Problem to solve — Filter the entries that follow, copying every line in which the word "under" appears.

Segment Start: Records provided

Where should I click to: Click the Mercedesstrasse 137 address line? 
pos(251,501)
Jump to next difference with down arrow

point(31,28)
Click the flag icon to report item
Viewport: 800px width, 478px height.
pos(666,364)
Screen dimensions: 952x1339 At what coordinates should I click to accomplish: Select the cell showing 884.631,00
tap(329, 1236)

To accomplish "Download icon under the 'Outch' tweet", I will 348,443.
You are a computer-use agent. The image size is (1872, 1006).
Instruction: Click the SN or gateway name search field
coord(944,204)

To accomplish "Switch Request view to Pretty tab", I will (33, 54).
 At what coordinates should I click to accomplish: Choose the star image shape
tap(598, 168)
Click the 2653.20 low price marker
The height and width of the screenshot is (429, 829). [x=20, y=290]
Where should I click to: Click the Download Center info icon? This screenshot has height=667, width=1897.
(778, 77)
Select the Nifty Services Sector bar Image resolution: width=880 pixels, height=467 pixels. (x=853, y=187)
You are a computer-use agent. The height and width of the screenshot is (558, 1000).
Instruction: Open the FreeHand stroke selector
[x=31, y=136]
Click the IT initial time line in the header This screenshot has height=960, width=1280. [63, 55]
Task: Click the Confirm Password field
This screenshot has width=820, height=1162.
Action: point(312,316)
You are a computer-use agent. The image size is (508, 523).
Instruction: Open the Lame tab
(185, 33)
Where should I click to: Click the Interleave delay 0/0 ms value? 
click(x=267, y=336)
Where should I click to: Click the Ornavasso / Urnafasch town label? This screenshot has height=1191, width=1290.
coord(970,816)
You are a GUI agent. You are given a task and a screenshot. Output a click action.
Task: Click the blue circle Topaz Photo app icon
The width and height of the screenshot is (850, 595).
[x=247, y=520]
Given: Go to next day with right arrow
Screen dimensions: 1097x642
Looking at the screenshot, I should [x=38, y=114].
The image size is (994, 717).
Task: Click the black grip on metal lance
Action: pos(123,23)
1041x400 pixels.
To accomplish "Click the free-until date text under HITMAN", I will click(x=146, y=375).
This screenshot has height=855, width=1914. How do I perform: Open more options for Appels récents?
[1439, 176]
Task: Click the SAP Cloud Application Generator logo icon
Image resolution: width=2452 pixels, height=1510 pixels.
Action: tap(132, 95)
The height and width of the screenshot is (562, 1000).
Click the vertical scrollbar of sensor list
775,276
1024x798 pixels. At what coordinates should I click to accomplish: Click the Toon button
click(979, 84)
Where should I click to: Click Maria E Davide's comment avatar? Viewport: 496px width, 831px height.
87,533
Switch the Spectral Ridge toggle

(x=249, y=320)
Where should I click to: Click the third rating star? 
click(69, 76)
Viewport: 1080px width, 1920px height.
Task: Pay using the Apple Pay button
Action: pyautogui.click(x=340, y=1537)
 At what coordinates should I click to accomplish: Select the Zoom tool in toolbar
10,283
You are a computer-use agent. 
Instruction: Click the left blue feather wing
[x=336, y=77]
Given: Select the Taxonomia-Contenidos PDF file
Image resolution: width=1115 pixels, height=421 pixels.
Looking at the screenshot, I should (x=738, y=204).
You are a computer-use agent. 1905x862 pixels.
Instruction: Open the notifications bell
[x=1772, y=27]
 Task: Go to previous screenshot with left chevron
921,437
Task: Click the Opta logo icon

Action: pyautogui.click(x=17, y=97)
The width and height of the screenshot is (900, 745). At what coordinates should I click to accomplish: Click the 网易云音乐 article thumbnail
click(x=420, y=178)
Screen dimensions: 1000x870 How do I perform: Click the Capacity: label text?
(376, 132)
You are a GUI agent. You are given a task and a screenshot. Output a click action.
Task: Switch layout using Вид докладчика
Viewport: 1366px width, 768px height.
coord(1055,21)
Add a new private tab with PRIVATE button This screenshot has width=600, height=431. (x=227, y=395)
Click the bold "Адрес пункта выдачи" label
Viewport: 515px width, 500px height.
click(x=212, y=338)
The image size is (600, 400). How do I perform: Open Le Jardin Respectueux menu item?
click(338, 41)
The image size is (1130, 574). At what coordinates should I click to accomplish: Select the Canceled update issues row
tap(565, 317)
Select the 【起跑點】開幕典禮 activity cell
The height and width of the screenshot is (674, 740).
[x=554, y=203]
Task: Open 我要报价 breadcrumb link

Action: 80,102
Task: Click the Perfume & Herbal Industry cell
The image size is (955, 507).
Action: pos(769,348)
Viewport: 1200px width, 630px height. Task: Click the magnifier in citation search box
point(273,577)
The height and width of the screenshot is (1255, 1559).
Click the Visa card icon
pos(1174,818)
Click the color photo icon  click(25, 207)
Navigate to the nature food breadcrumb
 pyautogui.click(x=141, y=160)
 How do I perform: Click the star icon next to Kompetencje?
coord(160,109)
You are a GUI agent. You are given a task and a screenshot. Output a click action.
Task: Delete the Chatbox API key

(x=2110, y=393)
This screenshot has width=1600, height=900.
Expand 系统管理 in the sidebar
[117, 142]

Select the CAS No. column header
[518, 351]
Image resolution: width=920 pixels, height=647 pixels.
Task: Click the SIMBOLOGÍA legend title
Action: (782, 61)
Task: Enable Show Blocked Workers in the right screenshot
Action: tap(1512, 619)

Segment End: Records provided

Answer for the task —
To accomplish "Download icon under the 'Outch' tweet", I will 348,443.
To accomplish "Click the free-until date text under HITMAN", I will click(x=146, y=375).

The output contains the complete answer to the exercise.